In light of Wall St.'s sucker rally last month in response to NAR's wildly inaccurate pending home sales index results, I wrote a post detailing just how irrelevant this data was becoming.
Here is what I have found in terms of the relationship between the pending home sales index and the following month's existing home sales.
October 2008 Pending Index -0.7% / November 2008 Existing Home Sales -8.6%
November 2008 Pending Index -4.0% / December 2008 Existing Home Sales +6.5%
December 2008 Pending Index +6.3% / Janaury 2009 Existing Home Sales -5.3%
January 2009 Pending Index -7.7% / February 2009 Existing Home Sales +5.1%
February 2009 Pending Index +2.1% / March 2009 Existing Home Sales -3.0%
March 2009 Pending Index +3.2% / April 2009 Existing Home Sales +2.9%
April 2009 Pending Index +6.7% / May 2009 Existing Home Sales ???
Outside of the most recent existing home sales data in April, the pending home sales index has revealed that the margin for error in predicting existing home sales within a 30 day period can have a variance of as much as plus or minus 12%. Predicting home sales within 60 days can be off by as much as 7%. In other words, the margin for error in this data has become so significant that the data itself has become anecdotal at best.

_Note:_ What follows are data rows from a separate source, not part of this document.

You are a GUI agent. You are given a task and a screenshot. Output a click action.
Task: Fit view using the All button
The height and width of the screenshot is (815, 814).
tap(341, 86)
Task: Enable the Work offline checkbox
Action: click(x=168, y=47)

So when the NAR published their April pending home sales index yesterday that showed a reading of 90.3, an increase of 6.7% from the previous month, you have to wonder if it really indicates anything at all?
The last time we saw this big of a jump in the index was in December of 2008 when the index surged 6.2% , only later did we see that existing home sales actually plunged -5.3% the following month.